Exercise instructions
Can you render every line of the records below as a JSON list of strings, one string per line, with blank lines left out?

Input rows
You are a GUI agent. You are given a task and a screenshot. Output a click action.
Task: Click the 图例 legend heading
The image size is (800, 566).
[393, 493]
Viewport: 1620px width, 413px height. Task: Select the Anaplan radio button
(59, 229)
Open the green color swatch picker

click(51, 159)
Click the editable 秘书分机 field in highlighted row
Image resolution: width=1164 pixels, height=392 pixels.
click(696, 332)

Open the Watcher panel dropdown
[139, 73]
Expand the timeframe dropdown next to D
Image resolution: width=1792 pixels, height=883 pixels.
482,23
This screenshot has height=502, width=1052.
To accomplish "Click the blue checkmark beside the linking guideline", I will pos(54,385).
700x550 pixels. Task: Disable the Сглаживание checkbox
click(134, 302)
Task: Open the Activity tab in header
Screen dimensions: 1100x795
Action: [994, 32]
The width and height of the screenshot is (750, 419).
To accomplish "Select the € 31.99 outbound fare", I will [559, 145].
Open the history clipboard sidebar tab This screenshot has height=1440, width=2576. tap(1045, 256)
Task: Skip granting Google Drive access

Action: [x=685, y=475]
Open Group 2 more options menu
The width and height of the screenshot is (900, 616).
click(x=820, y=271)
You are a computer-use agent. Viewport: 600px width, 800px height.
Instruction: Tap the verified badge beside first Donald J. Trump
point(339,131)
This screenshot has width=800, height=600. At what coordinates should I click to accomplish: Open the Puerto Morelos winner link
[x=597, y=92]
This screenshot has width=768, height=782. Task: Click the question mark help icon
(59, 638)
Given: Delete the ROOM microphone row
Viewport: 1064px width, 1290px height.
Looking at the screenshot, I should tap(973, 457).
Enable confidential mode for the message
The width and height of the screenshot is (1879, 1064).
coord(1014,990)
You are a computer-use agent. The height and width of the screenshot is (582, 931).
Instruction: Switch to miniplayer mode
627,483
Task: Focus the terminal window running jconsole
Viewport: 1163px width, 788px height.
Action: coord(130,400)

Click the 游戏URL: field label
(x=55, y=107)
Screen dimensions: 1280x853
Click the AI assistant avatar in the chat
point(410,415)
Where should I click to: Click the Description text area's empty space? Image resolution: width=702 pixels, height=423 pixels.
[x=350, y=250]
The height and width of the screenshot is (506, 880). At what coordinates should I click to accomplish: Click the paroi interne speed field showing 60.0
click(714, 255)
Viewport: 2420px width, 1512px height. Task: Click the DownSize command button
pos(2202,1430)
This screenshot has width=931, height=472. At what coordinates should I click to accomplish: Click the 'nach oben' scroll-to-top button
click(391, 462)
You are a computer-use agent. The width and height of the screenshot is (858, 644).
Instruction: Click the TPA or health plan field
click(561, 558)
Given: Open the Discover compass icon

Worked solution
[
  "You are a GUI agent. You are given a task and a screenshot. Output a click action.",
  "Task: Click the 图例 legend heading",
  "The image size is (800, 566).",
  "[393, 493]",
  "Viewport: 1620px width, 413px height. Task: Select the Anaplan radio button",
  "(59, 229)",
  "Open the green color swatch picker",
  "click(51, 159)",
  "Click the editable 秘书分机 field in highlighted row",
  "Image resolution: width=1164 pixels, height=392 pixels.",
  "click(696, 332)",
  "Open the Watcher panel dropdown",
  "[139, 73]",
  "Expand the timeframe dropdown next to D",
  "Image resolution: width=1792 pixels, height=883 pixels.",
  "482,23",
  "This screenshot has height=502, width=1052.",
  "To accomplish \"Click the blue checkmark beside the linking guideline\", I will pos(54,385).",
  "700x550 pixels. Task: Disable the Сглаживание checkbox",
  "click(134, 302)",
  "Task: Open the Activity tab in header",
  "Screen dimensions: 1100x795",
  "Action: [994, 32]",
  "The width and height of the screenshot is (750, 419).",
  "To accomplish \"Select the € 31.99 outbound fare\", I will [559, 145].",
  "Open the history clipboard sidebar tab This screenshot has height=1440, width=2576. tap(1045, 256)",
  "Task: Skip granting Google Drive access",
  "Action: [x=685, y=475]",
  "Open Group 2 more options menu",
  "The width and height of the screenshot is (900, 616).",
  "click(x=820, y=271)",
  "You are a computer-use agent. Viewport: 600px width, 800px height.",
  "Instruction: Tap the verified badge beside first Donald J. Trump",
  "point(339,131)",
  "This screenshot has width=800, height=600. At what coordinates should I click to accomplish: Open the Puerto Morelos winner link",
  "[x=597, y=92]",
  "This screenshot has width=768, height=782. Task: Click the question mark help icon",
  "(59, 638)",
  "Given: Delete the ROOM microphone row",
  "Viewport: 1064px width, 1290px height.",
  "Looking at the screenshot, I should tap(973, 457).",
  "Enable confidential mode for the message",
  "The width and height of the screenshot is (1879, 1064).",
  "coord(1014,990)",
  "You are a computer-use agent. The height and width of the screenshot is (582, 931).",
  "Instruction: Switch to miniplayer mode",
  "627,483",
  "Task: Focus the terminal window running jconsole",
  "Viewport: 1163px width, 788px height.",
  "Action: coord(130,400)",
  "Click the 游戏URL: field label",
  "(x=55, y=107)",
  "Screen dimensions: 1280x853",
  "Click the AI assistant avatar in the chat",
  "point(410,415)",
  "Where should I click to: Click the Description text area's empty space? Image resolution: width=702 pixels, height=423 pixels.",
  "[x=350, y=250]",
  "The height and width of the screenshot is (506, 880). At what coordinates should I click to accomplish: Click the paroi interne speed field showing 60.0",
  "click(714, 255)",
  "Viewport: 2420px width, 1512px height. Task: Click the DownSize command button",
  "pos(2202,1430)",
  "This screenshot has width=931, height=472. At what coordinates should I click to accomplish: Click the 'nach oben' scroll-to-top button",
  "click(391, 462)",
  "You are a computer-use agent. The width and height of the screenshot is (858, 644).",
  "Instruction: Click the TPA or health plan field",
  "click(561, 558)",
  "Given: Open the Discover compass icon"
]